** START Supplied records **

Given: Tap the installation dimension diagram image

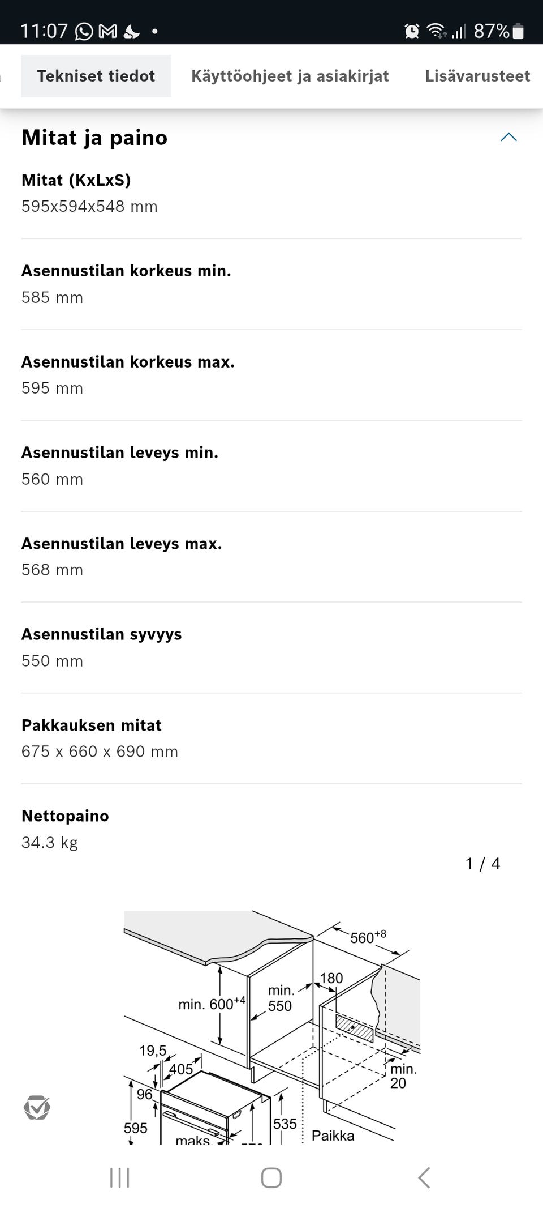Looking at the screenshot, I should tap(272, 1025).
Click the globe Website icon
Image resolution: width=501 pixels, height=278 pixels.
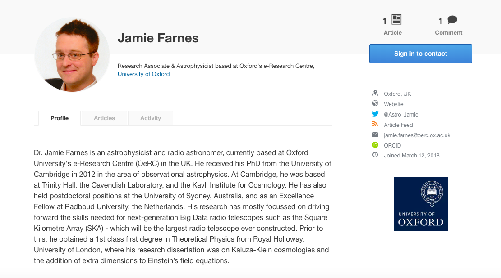click(x=375, y=104)
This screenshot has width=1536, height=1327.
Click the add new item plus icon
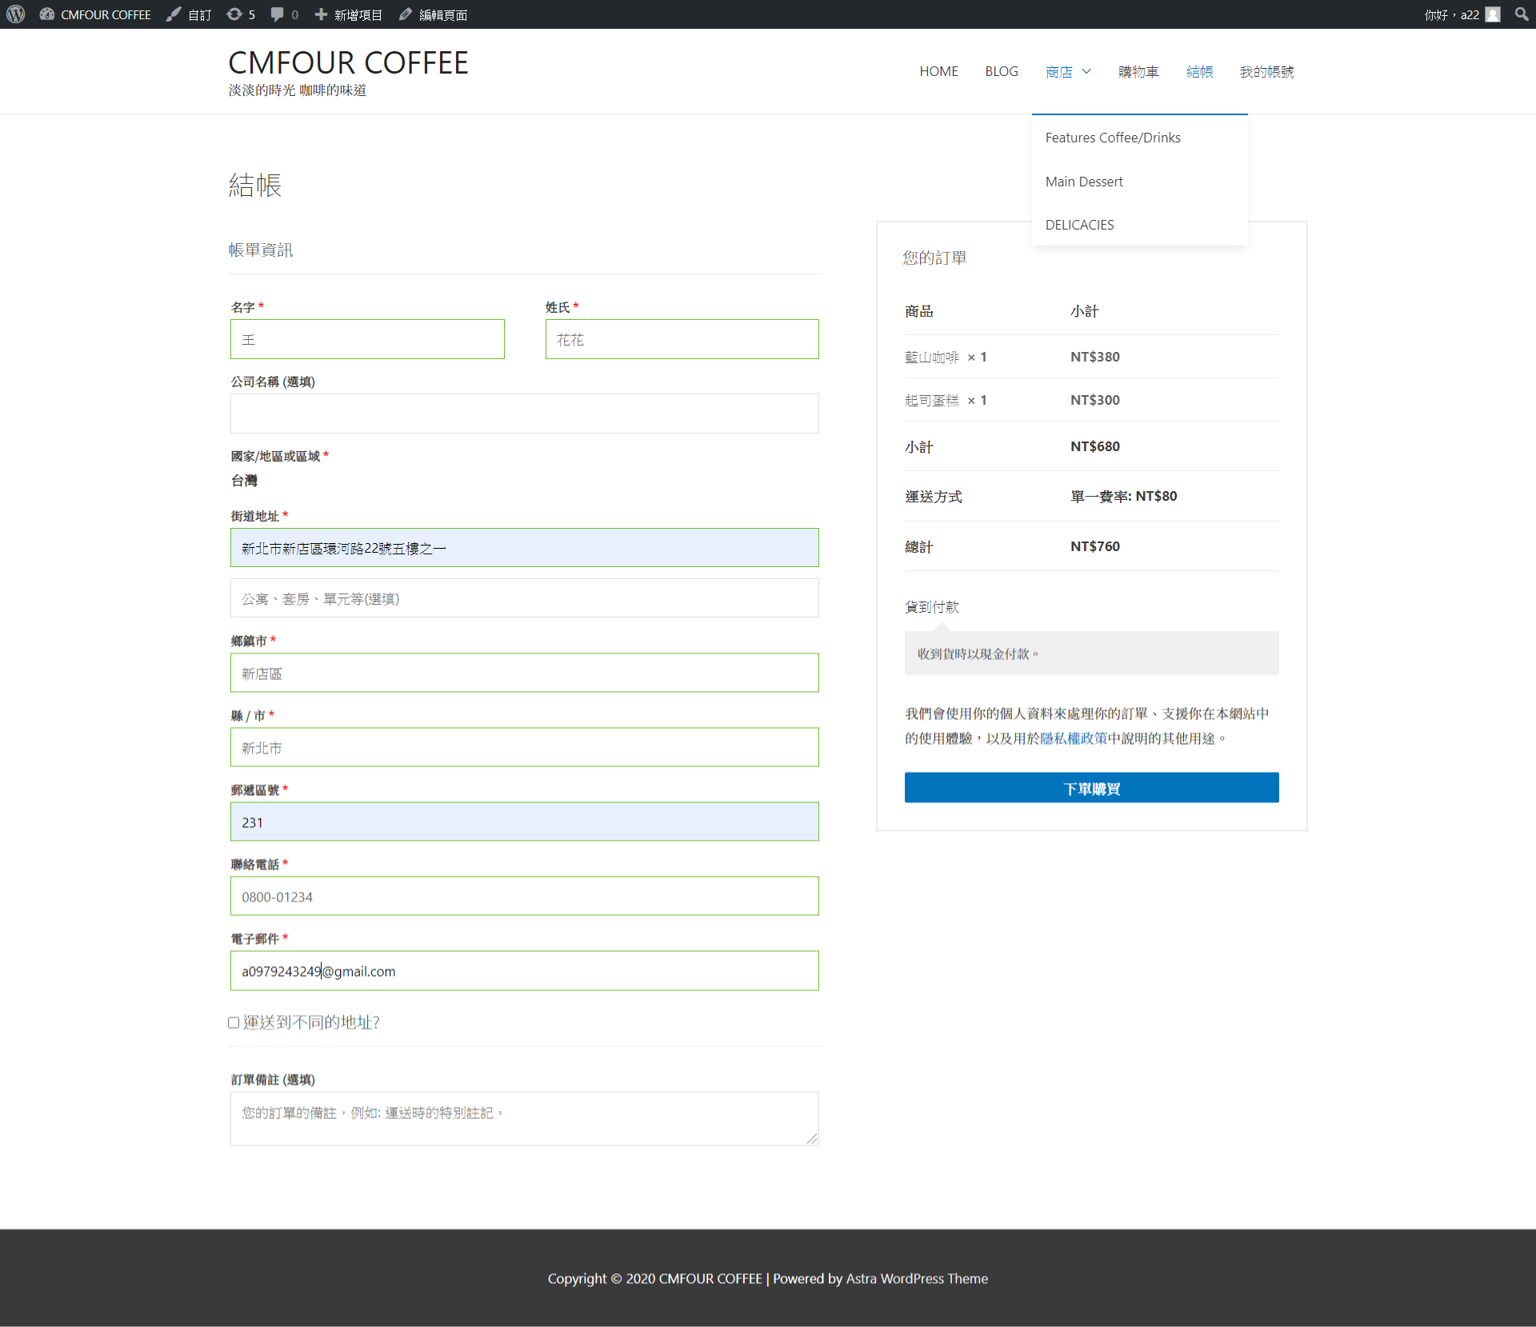point(321,14)
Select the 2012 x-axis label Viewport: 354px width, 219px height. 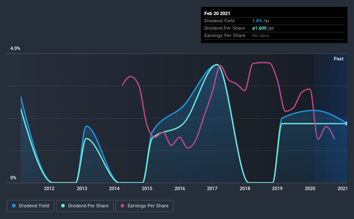[x=49, y=188]
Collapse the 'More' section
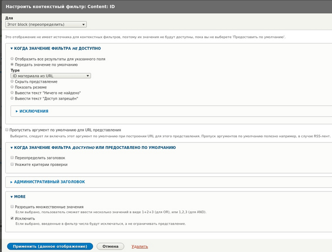332x252 pixels. coord(19,197)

** END Supplied records **

▶ _What to work on_
Locate every line in the records that contains the string "icon", with uppercase and lowercase letters treated as different, and copy each of those lines.

▶ _Problem solution_
Click the globe Website icon
Click the add new item plus icon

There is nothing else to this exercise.